Shanto, MD Sadik Hossain, Dihan, Mahir Labib, Ghosh, Souvik, Anonto, Riad Ahmed, Chowdhury, Hafijul Hoque, Muhtasim, Abir, Ahsan, Rakib, Hassan, MD Tanvir, Sojib, MD Roqunuzzaman, Hakim, Sheikh Azizul, Rahman, M. Saifur

arXiv.org Artificial Intelligence 

This report presents our approach for the IEEE SP Cup 2025: Deepfake Face Detection in the Wild (DFWild-Cup), focusing on detecting deepfakes across diverse datasets. Our methodology employs advanced backbone models, including MaxViT, CoAtNet, and EVA-02, fine-tuned using supervised contrastive loss to enhance feature separation. These models were specifically chosen for their complementary strengths. Integration of convolution layers and strided attention in MaxViT is well-suited for detecting local features. In contrast, hybrid use of convolution and attention mechanisms in CoAtNet effectively captures multi-scale features.
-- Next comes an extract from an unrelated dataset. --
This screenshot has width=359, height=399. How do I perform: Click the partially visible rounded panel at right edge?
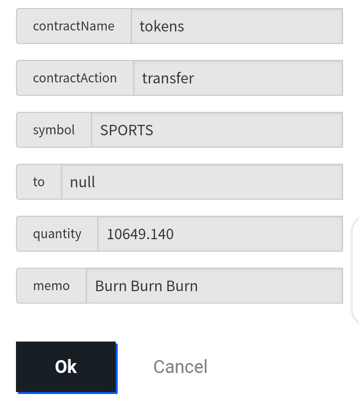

Robust pretraining with masked image modeling of EVA-02 excels at capturing global features. After training, we freeze the parameters of these models and train the classification heads. Finally, a majority voting ensemble is employed to combine the predictions from these models, improving robustness and generalization to unseen scenarios. The proposed system addresses the challenges of detecting deepfakes in real-world conditions and achieves a commendable accuracy of 95.83% on the validation dataset.